Modeling and analysis of frequency-variable 2–2 cement-based piezoelectric transducers

Abstract The 2–2 cement-based piezoelectric transducers can be used as high-performance actuators and sensors. However, the existing designs with fixed electromechanical properties cannot meet some special application requirements, such as the tuning working frequency to achieve high precision monitoring purpose. To address this issue, a type of frequency-variable 2–2 cement-based piezoelectric transducers is proposed in this paper. Theoretical models of the proposed transducer are established, and the analytical solutions of its longitudinal vibration are obtained. The theoretical models are verified by comparing their results with those of the existing literature for some special examples, and with the finite element results for a special case.
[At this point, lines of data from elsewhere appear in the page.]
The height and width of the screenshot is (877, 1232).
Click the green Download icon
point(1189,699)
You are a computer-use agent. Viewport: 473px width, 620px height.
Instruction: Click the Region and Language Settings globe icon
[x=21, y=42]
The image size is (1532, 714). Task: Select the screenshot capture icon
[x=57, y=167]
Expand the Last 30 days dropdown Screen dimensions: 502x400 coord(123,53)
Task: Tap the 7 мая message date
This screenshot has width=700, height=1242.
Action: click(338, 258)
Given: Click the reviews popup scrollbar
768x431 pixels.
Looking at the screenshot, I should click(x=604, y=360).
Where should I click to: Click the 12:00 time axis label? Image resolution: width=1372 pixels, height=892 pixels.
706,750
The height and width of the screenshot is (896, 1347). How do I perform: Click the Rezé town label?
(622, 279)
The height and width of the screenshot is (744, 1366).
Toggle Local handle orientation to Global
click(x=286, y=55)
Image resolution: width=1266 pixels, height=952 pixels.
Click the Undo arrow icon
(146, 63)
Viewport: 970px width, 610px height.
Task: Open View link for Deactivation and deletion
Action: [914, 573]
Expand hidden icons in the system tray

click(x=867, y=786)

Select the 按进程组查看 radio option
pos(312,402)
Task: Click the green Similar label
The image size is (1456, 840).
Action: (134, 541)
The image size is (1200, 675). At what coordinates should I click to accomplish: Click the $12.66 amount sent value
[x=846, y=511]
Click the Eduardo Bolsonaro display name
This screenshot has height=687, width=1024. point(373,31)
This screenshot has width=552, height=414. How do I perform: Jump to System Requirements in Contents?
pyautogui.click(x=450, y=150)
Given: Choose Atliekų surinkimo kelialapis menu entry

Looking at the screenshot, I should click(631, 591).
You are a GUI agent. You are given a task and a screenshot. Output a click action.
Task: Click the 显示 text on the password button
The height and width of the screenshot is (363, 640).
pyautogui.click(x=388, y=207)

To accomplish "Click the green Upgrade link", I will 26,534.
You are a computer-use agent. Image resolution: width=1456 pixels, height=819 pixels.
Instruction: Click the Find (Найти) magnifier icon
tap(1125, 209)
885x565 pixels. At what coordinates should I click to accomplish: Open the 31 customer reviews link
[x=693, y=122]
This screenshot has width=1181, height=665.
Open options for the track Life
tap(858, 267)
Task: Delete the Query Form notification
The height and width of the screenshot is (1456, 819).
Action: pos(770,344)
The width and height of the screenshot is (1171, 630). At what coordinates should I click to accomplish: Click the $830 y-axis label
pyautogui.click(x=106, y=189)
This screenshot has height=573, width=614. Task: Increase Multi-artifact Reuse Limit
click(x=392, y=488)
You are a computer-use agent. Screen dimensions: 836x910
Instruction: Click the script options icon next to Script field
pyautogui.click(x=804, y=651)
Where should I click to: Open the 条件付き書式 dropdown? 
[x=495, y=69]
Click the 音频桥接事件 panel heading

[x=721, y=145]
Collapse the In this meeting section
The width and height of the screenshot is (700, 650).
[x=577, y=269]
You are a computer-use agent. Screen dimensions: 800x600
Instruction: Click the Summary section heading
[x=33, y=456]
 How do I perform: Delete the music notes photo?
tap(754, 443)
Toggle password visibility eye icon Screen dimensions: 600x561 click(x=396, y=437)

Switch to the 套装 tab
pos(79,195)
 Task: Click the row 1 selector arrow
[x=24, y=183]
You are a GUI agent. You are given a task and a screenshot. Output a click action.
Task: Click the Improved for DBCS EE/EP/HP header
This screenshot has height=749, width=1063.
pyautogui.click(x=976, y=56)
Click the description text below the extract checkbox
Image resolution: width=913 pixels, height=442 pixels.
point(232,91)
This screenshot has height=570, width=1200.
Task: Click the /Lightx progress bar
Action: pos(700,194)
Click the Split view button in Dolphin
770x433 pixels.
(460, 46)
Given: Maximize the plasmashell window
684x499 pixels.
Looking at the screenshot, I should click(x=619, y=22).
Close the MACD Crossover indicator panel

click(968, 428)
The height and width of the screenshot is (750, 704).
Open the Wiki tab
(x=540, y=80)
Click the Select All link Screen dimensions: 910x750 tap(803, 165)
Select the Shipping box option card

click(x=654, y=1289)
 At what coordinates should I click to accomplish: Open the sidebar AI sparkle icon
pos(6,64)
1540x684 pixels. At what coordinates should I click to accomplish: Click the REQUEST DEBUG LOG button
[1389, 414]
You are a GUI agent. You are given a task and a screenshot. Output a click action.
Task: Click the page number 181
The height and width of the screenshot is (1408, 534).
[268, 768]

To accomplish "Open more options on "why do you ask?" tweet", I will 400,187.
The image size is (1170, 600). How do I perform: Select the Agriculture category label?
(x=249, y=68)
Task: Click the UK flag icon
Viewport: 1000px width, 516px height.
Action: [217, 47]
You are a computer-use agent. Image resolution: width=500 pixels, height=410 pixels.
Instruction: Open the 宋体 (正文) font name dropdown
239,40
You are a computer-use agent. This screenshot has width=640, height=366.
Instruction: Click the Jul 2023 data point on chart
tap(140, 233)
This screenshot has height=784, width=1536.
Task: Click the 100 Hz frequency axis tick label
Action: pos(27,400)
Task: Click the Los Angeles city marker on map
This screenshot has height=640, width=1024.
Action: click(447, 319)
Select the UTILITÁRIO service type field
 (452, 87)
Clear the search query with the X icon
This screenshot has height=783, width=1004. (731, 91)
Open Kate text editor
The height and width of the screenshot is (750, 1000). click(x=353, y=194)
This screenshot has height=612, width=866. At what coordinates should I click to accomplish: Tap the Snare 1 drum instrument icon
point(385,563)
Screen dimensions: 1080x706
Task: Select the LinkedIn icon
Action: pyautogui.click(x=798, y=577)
In addition, the effects of the tuning resistance, the ratio of piezoelectric layer numbers between the active and passive elements, the electrical connections of piezoelectric layers, and the total number of piezoelectric layers on the electromechanical properties of transducer are discussed. It is demonstrated that the proposed frequency-variable 2–2 cement-based piezoelectric transducers can obtain a large tunable bandwidth by adjusting the appropriate ratio of piezoelectric layer numbers between the active and passive elements and their electrical connections, which provides a theoretical basis for designing and optimizing this type of transducers.